Jerry Rawlings Biography: Ghana’s Incredible Politician and Former Coup Leader

Jerry Rawlings History

Jerry Rawlings was born in June 1947 to a Scottish father who had been a chemist in Accra, Ghana’s capital, and an Ewe mother. Many people see Jerry Rawlings as the most important leader in the “new generation” of African leaders. Rawlings went to the well-known Achimota Secondary School. He dropped out in 1966 to join the Air Force the next year. 

After his first schooling as a cadet, he was sent to the No. 1 Communication Squadron. In May 1979, Jerry Rawlings led a military mutiny. At the time, he was a flight lieutenant with the No. 4 Jet Squadron in Accra. 

There, Jerry Rawlings started to connect with a group of soldiers who thought Ghana needed radical political change right away. An abrupt drop in Ghana’s political and economic conditions led to a rise in radicalism in the military forces. 

Ghana gained independence from Britain in 1957, but by 1977, people believed that real wages had fallen to a quarter of what they had been in 1972, and military dictatorships had become the norm. Lack of goods and services in the economy, crooked politicians, black markets, and unchecked governments made people want big changes. 

General Fred Akuffo, his deputy, replaced the military leader, General Ignatius Kutu Acheampong. The government faced significant unpopularity due to its violations of political rights, deteriorating economy, and widespread corruption within the military leadership. There were calls for civilian government and for Acheampong and his colleagues to be punished for their crimes and poor management. The new government promised to hold multiparty elections, but the public was so unhappy that they wanted both. 

Jerry Rawlings led a small-scale armed forces mutiny on May 15, 1979. He did this because of events like these that made people feel outraged and wronged, as well as a major and long-lasting drop in living standards. Two weeks after his arrest, on June 4, a successful military uprising freed Rawlings.

The leaders of the coup chose Jerry Rawlings as head of state and gave him the order to kill Generals A. A. Afrifa, Akuffo, and Acheampong for corruption. Even though Jerry Rawlings said he wasn’t in favor of these kinds of killings, he knew that most soldiers were very angry and couldn’t stop them. 

According to Rawlings (quoted in Okeke 1982, 52), this would have led to the elimination of the “entire officer corps because they [the ordinary soldiers] would have seen this as just another example of officers’ solidarity, another conspiracy of the officer corps to protect itself.”
After a brief, intense, and unsuccessful period of “house cleaning,” the country held elections in September 1979. Hilla Limann led an elected civilian government at that time.

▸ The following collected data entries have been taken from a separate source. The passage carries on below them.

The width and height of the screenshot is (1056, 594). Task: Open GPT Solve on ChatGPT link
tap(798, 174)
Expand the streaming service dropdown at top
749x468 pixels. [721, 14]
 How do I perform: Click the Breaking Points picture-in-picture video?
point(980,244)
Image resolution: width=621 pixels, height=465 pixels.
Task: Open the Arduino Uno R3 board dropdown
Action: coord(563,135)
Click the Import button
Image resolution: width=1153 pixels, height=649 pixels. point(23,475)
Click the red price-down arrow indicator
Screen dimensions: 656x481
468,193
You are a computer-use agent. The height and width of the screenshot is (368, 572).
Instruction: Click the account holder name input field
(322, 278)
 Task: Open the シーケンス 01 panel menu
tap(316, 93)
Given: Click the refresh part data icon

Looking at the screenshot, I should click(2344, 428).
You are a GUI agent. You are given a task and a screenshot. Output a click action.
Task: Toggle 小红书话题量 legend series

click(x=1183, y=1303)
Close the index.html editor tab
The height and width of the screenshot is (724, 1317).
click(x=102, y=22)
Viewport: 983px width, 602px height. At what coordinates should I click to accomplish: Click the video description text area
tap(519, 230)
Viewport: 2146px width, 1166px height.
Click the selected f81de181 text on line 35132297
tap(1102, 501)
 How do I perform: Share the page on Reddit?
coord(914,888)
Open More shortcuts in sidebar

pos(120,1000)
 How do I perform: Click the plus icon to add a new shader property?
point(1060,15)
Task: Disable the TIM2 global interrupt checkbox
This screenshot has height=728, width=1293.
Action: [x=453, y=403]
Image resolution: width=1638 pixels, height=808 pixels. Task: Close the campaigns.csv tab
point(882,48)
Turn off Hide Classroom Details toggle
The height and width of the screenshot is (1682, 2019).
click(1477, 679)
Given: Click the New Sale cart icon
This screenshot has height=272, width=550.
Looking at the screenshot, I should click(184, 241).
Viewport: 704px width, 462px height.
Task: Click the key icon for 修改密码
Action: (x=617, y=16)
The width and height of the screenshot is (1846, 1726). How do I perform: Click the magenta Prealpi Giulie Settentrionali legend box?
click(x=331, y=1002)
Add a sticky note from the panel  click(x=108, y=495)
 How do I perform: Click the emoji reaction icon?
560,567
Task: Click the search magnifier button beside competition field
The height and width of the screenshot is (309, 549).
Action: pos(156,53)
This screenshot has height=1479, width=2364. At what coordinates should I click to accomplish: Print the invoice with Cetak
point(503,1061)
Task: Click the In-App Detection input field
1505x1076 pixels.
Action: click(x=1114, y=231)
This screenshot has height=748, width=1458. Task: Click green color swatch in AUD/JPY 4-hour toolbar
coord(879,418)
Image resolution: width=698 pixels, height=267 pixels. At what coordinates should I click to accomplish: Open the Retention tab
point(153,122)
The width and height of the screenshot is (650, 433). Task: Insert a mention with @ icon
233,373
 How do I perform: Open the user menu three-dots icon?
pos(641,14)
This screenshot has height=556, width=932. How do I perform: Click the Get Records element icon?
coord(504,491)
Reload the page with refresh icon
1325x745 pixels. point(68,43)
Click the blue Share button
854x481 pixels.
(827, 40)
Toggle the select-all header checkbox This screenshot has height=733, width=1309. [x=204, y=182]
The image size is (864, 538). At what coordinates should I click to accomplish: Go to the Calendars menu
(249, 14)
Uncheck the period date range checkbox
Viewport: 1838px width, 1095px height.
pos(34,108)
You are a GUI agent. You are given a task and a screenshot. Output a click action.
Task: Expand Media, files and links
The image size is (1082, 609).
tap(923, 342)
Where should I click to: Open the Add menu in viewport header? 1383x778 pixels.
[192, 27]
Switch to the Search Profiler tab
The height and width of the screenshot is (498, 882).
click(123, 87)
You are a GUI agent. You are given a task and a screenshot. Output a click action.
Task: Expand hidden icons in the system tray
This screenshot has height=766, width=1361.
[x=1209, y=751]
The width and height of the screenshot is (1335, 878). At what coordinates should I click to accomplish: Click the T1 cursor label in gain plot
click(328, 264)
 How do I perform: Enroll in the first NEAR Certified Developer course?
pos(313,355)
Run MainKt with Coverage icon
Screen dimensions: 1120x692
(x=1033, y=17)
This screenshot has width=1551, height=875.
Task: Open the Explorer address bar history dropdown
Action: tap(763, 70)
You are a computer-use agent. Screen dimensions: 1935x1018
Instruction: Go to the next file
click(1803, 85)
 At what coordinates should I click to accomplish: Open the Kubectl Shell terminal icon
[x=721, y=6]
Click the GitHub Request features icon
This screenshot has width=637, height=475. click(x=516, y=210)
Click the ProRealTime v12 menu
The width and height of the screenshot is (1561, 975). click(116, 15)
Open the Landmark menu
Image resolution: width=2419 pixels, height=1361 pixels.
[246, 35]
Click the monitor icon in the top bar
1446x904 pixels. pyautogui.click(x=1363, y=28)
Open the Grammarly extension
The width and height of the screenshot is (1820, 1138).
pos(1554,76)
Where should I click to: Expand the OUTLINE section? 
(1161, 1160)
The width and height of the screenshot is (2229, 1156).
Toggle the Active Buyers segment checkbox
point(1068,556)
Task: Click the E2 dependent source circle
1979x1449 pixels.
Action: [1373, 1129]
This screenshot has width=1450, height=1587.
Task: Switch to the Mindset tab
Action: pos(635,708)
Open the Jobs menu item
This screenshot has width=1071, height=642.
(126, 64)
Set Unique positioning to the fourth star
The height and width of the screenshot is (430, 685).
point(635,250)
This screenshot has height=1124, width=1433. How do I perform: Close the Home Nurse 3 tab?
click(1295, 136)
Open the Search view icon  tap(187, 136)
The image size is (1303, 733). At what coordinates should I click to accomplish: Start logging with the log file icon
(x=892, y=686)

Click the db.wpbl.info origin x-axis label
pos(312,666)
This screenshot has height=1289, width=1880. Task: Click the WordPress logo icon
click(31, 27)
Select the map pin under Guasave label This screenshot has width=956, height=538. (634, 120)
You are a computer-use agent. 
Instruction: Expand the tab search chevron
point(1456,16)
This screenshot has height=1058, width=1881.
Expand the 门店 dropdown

Limann’s People’s National Party was based on Kwame Nkrumah’s Convention People’s Party. 

This regime’s short life was partly due to its incompetence and graft. Its relentless pursuit of Jerry Rawlings also helped to set off another military coup, which he led on December 31, 1981. This time, Rawlings said he wanted a revolution. He asserted that a revolution would significantly enhance fairness and justice in Ghana, empowering ordinary citizens to influence the formulation and implementation of policies. From 1981 to now, the second part of Ghana’s postcolonial past is a story of growing political and economic stability. 

But the time period is still very controversial, especially when it comes to Jerry Rawlings. There is nothing that separates Ghanaians more than their views on their leader of the last 20 years. Everyone agrees that he has been a key figure in the country’s political and economic history. However, some people hate him and others admire him. 

But even his harshest critics might say that his first chaotic, then authoritarian, and finally democratic rule saw Ghana through the uncertain 1970s and into the 1990s, when the country’s politics and economy were mostly stable. 

Ghana’s bad economy got better when Rawlings was in charge. By 1985, two years after the start of a very controversial economic “structural adjustment program,” Ghana had become the International Monetary Fund’s (IMF) star student in Africa. The rest of the region looked to Ghana as a model and a strong example of economic change.

In return, Ghana got more than $9 billion (U.S.) in loans from other countries over the next ten years, mostly from the IMF and the World Bank. Ghana had a lot of growth between 1984 and 1993. The economy grew by an average of 5% each year, mostly because of economic changes and investment from other countries. 

Since the population was growing by about 2.6% a year, economic growth of about 2.5% a year was a great accomplishment and one of the best in Africa at the time. 
But things have moved more slowly since then. At first, it looked like the second Rawlings government would set up a one-party system, but its political goals changed over time. It went from being socialist at first to trying to build local democracy with a “developmentalist” focus, which had mixed effects. 

Under pressure from both inside and outside of the country, Rawlings started the move to multiparty national politics in 1990. This led to elections for the president and the legislature in 1992 and again in 1996. After running for president twice, Rawlings won both times. His party, the National Democratic Congress, also won the votes for parliament. 

As Rawlings led the country from personalist rule with socialist overtones to a more stable pluralist democracy, this was how things changed. Rawlings could not run for a third term because of the law from 1992. John Kufuor won the presidency in 2000.